“Quando Ford está em sua melhor forma, têm-se a impressão de que o filme viveu e respirou no mundo real”
Orson Welles sobre John Ford
Por Thiago Busse, especial para o Fringe
O asfalto fica pra trás e entramos numa estreita estrada de terra. Os galhos das árvores invadem a via para arranhar a lataria da van na qual seguimos o comboio liderado por uma daquelas caminhonetes musculosas que aparecem em propagandas como símbolo da força do agronegócio.
Na paisagem, os condomínios de luxo com nomes afrancesados dão lugar às pequenas plantações, matilhas de vira-latas estradeiros e coloridas bandeiras agitadas dos varais das casas de chácara. O devaneio bucólico, contudo, é interrompido pela visão do acampamento de tendas que ocupa o território.

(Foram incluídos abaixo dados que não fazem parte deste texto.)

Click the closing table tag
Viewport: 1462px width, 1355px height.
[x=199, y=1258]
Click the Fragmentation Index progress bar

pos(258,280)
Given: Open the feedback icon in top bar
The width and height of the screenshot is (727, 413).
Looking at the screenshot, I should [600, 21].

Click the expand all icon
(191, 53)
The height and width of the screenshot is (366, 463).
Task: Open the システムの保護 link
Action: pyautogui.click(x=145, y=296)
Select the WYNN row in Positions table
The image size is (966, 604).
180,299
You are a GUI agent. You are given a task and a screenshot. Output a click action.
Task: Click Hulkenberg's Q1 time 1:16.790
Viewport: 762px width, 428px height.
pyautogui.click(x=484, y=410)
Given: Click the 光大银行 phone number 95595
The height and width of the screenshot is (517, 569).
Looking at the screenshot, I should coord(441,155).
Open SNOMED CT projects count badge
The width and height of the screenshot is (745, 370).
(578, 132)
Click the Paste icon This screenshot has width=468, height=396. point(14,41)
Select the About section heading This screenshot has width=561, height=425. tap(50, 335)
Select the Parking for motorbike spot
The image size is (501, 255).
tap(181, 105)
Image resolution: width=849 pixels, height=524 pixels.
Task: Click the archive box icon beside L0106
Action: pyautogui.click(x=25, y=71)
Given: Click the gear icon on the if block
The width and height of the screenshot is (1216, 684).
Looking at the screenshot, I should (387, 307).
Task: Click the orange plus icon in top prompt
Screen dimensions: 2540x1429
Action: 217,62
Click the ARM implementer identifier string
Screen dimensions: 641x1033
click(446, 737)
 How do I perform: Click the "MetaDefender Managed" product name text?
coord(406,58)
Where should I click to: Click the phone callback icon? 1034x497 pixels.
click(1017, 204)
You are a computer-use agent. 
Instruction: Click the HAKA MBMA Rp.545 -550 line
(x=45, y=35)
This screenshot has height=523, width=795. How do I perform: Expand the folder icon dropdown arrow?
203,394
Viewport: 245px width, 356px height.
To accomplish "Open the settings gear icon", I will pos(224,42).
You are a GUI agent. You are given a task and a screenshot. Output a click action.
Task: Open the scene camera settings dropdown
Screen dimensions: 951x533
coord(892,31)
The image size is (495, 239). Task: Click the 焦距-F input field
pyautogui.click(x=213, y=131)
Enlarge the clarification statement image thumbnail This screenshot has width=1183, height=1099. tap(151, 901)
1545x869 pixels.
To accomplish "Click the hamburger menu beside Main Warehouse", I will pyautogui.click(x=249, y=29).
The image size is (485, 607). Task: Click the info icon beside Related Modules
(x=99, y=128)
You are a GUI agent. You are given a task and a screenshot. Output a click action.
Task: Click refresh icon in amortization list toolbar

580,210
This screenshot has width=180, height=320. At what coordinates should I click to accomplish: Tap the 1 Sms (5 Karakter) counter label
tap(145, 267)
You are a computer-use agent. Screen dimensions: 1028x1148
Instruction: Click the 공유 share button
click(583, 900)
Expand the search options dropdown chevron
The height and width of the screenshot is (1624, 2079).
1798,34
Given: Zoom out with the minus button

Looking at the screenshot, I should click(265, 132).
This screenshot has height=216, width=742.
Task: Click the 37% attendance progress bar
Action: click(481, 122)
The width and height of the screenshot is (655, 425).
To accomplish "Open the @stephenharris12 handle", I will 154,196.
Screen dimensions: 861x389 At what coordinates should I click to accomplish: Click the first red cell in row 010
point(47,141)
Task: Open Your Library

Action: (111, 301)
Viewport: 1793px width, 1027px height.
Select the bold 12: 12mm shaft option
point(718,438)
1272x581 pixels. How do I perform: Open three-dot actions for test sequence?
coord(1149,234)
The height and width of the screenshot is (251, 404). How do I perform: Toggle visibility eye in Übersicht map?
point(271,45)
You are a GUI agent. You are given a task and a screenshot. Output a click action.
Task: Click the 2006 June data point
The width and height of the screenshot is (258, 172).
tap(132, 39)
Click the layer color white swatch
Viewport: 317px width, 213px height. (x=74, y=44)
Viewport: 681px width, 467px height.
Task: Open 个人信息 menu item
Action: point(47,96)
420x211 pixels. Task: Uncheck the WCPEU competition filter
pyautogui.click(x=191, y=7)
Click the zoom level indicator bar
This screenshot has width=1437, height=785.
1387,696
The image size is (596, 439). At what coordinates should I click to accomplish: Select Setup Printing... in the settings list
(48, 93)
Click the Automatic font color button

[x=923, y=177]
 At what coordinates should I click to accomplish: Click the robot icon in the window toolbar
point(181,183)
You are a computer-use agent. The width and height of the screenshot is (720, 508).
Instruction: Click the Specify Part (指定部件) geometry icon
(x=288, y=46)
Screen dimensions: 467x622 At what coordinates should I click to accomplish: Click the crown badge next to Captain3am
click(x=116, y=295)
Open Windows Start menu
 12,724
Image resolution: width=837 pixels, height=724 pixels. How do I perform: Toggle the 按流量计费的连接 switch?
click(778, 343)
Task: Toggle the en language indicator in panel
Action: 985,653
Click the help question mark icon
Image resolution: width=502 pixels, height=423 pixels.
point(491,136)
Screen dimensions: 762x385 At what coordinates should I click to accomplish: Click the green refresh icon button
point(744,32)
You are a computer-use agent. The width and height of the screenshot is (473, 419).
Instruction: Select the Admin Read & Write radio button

Na vila improvável, há caminhões, carros, barracas, parafernálias eletrônicas, estruturas metálicas, quilômetros de cabos e – marcador mais importante – pessoas frenéticas se comunicando por rádios, nervosamente atarefadas.
Esse é o barro de onde se extrai o cinema.
Significa que estamos, enfim, na base das filmagens de Nova Éden, novo longa-metragem de Aly Muritiba e, certamente, a maior produção cinematográfica já realizada no Paraná.
Uma coprodução Brasil-Polônia, o filme é realizado pela Muritiba Filmes e Grafo Audiovisual em parceria com a Paramount Pictures e Mañana Films e produção associada e distribuição da Olhar Filmes.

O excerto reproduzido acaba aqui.